The total number of refills is: $55+3+3=61$. The probability to get a blue refill is: $p_1=\frac{55}{61}$. For red refills we have: $p_2=\frac{3}{61}$. The joint probability function (probability mass function) $f(x,y)$ is given by: $f(x,y)=p_{X,Y}(x,y)=P(X=x\wedge Y=y)$. Suppose that we selected $2$ refills. There are $m=C_{61}^2=\frac{61!}{2!(61-2)!}=\frac{60\cdot61}{2}=30\cdot61=1830$ ways to do this. Suppose that we selected $2$ refills and among them there are $x\leq2$ blue refills and $y\leq2$ red refills. In addition, since 2 refills are selected. $x+y\leq2$ It is possible to do in $n=C_{55}^xC_{3}^yC_{3}^{2-x-y}=\frac{55!}{x!(55-x)!}\frac{3!}{y!(3-y)!}\frac{3!}{(2-x-y)!(1+x+y)!}$ ways. Thus, we get: $f(x,y)=p_{X,Y}(x,y)=P(X=x\wedge Y=y)=\frac{n}{m}=\frac{C_{55}^xC_{3}^yC_{3}^{2-x-y}}{C_{61}^2}=\frac{\frac{55!}{x!(55-x)!}\frac{3!}{y!(3-y)!}\frac{3!}{(2-x-y)!(1+x+y)!}}{1830}$.

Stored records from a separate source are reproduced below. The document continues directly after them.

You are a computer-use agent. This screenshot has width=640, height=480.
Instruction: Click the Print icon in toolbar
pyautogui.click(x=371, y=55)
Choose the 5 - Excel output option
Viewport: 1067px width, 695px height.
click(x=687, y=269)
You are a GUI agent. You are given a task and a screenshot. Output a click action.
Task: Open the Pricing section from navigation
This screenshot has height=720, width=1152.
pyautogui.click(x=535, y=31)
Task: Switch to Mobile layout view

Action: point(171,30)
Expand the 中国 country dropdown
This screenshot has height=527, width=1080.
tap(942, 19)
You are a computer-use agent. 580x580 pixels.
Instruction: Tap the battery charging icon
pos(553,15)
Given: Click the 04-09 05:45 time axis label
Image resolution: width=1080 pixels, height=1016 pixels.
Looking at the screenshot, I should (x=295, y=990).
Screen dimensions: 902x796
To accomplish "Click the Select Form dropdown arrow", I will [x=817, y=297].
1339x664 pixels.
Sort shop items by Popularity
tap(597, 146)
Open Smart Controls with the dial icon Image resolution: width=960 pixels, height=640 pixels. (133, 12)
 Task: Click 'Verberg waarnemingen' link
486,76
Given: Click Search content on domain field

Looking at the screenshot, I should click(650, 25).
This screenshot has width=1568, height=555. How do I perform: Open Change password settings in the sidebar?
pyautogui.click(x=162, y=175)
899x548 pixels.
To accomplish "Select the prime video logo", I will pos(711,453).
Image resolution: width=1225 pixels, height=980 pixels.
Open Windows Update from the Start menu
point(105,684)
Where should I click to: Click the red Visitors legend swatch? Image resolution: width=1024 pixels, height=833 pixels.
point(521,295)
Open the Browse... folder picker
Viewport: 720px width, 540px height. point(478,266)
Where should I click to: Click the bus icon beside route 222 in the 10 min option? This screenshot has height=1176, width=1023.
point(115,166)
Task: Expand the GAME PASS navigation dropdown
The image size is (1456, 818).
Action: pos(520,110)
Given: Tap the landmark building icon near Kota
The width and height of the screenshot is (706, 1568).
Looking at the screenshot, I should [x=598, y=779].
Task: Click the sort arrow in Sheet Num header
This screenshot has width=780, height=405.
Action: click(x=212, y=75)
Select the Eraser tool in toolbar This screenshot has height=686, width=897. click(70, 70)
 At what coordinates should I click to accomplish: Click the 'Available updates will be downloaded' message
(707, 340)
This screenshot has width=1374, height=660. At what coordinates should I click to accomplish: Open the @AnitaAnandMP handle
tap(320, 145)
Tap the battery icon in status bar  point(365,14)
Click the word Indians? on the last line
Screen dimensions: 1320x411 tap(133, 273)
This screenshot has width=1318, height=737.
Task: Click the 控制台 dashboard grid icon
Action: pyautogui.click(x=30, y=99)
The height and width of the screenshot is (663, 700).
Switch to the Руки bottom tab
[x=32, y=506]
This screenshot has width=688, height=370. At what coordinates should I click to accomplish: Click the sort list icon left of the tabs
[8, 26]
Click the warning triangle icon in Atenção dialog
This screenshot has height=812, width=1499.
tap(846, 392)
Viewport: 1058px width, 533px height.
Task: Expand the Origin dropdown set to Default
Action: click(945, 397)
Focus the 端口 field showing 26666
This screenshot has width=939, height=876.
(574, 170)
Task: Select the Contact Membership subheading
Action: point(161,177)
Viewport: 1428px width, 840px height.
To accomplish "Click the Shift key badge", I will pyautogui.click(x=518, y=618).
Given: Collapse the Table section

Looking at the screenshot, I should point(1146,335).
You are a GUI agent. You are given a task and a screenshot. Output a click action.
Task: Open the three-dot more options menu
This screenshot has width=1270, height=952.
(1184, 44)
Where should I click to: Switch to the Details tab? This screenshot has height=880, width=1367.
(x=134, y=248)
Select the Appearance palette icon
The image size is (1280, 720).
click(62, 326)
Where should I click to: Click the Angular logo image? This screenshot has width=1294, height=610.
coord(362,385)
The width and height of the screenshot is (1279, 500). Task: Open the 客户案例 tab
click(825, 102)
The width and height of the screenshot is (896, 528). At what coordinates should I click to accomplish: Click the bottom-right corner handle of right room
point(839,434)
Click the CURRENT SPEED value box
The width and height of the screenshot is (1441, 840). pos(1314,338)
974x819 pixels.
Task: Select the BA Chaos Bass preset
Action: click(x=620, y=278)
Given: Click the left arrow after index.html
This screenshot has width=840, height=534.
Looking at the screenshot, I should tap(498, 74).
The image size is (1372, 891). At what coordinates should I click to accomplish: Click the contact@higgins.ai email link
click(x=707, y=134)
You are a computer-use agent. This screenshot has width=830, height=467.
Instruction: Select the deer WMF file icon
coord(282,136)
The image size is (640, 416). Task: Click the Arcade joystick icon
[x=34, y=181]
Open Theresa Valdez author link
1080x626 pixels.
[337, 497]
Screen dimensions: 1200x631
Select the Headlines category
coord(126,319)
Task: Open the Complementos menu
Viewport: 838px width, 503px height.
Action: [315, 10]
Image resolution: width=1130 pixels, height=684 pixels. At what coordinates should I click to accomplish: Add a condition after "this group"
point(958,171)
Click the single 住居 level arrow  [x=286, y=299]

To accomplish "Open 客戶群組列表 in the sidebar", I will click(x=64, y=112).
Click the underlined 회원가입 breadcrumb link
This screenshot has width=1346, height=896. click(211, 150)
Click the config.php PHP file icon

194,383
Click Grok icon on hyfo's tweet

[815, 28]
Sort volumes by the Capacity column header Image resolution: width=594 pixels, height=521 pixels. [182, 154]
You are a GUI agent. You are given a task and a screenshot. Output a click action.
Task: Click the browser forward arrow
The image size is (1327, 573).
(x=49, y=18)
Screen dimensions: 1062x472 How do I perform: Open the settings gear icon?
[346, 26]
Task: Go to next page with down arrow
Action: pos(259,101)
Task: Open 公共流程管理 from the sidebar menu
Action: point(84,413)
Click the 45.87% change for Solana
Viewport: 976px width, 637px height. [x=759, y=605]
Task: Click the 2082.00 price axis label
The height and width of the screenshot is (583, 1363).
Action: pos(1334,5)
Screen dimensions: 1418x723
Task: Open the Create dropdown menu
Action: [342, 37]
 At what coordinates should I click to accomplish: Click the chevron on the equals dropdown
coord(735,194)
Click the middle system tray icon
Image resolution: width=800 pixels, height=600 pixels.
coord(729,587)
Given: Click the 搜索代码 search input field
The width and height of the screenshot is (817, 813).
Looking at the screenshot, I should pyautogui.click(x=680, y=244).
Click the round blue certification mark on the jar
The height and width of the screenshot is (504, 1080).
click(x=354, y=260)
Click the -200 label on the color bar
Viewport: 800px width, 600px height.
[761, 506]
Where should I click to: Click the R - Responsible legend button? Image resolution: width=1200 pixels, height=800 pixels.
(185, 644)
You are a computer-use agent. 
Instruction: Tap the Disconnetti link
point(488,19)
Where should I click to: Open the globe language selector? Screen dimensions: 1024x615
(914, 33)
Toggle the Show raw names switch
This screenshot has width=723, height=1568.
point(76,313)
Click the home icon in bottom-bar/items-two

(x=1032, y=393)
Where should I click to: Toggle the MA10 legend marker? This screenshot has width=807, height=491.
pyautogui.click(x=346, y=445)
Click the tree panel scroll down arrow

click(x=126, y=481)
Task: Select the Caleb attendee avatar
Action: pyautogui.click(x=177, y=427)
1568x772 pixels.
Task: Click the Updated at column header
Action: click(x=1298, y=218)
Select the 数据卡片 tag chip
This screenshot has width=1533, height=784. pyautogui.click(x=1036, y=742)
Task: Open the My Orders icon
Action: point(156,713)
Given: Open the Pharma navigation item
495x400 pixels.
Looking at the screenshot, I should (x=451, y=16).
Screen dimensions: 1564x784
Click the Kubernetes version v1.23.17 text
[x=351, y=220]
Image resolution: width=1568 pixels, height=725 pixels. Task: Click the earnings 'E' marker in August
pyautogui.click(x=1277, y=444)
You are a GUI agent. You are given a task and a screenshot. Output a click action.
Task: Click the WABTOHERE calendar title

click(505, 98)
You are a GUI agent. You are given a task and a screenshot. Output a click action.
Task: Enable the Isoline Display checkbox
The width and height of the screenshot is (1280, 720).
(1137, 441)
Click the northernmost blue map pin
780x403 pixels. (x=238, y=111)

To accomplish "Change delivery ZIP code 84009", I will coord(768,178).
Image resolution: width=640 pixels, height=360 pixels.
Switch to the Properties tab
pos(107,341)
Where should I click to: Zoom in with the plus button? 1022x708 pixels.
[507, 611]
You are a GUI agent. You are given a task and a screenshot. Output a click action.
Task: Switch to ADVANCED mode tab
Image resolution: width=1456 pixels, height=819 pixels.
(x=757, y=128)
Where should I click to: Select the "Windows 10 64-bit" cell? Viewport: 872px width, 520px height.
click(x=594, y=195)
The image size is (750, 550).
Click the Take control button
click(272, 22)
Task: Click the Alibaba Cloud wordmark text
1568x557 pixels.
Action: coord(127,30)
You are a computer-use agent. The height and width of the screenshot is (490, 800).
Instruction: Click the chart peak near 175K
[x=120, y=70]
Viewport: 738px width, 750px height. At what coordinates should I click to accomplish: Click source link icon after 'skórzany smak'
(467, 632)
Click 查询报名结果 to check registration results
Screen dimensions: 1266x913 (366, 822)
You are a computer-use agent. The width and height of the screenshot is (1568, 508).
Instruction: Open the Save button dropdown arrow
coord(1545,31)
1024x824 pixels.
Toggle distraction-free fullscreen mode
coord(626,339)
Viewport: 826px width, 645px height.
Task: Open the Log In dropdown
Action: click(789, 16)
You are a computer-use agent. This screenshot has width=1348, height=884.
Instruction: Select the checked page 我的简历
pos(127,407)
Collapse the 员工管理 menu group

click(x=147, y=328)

The probability $p[(x,y)\in A]$, where $A=\{(x,y):x+y\leq1\}$ is: $p[(x,y)\in A]=p(X=1,Y=0)+p(X=0,Y=1)=\frac{C_{55}^1C_{3}^0C_{3}^{1}}{C_{61}^2}+\frac{C_{55}^0C_{3}^1C_{3}^{1}}{C_{61}^2}=\frac{55\cdot3}{1830}+\frac{3\cdot3}{1830}=\frac{174}{1830}\approx0.095$